For enterprises operating gymnasiums, gym coaches reflect their main business, and are included in the "labor cost" subject when they are accrued. Please refer to the following accounting entries for details:
When withdrawing money, the accounting entries are as follows:
Debit: labor cost
Loan: Payable salary-salary (basic salary, performance commission)
When issuing, the accounting entries are as follows:
Debit: Payable salary-salary (basic salary, performance commission)
Loans: bank deposits, etc.
When carrying forward, the accounting entries are as follows:
Debit: main business cost
Loans: labor costs
Labor costs refer to the expenses incurred by enterprises in providing labor services, such as providing repair and handling services, and the corresponding labor wages, welfare, labor insurance and related expenses are all labor costs.
For the gym, teaching students is the main business, so it should be carried forward to the main business cost.
What are the accounting entries for the company to purchase fitness equipment?
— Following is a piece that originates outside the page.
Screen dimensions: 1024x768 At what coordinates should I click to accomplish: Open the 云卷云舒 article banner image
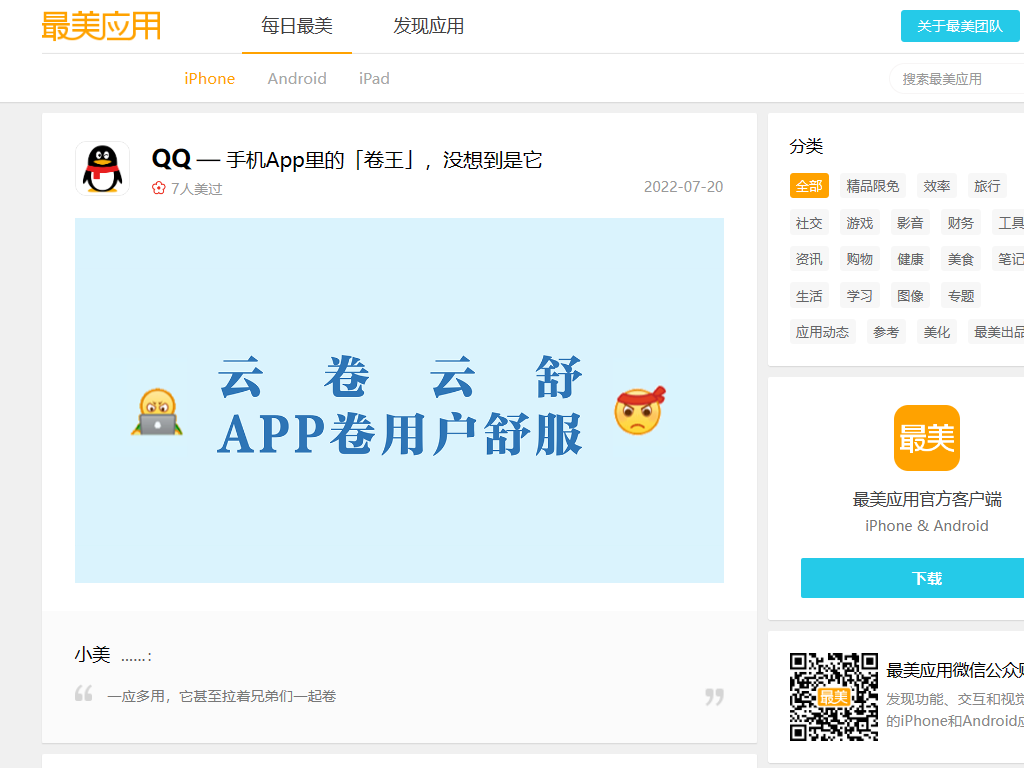(399, 400)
According to the Provisional Regulations of People's Republic of China (PRC) on Value-added Tax (Order No.538 of the State Council of the People's Republic of China), the input tax of the following items shall not be deducted from the output tax:
(1) Goods purchased or taxable services used for non-VAT taxable items, VAT exempted items, collective welfare or personal consumption;
(2) Abnormal losses of purchased goods and related taxable services;
(3) Goods purchased or taxable services consumed by products in process and finished products with abnormal losses;
(four) consumer goods for taxpayers' own use as prescribed by the competent departments of finance and taxation of the State Council;
(five) the transportation costs of goods and the transportation costs of selling duty-free goods as stipulated in items (1) to (4) of this article.
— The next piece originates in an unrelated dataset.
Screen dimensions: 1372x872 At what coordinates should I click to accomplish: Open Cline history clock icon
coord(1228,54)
Fitness equipment purchased by a company usually belongs to the category of employee collective welfare. Therefore, when the general taxpayer purchases fitness equipment, it should be accounted as a fixed asset, and no input tax can be deducted regardless of whether the special VAT invoice is obtained. At this time, they should obtain the general VAT invoice, which is included in the cost of fixed assets according to the ad valorem tax. If they get special VAT invoices, they need to be certified and deducted before the input tax is transferred out.
Accounting entries:
Borrow: fixed assets-fitness equipment,
Loans: bank deposits (accounts payable).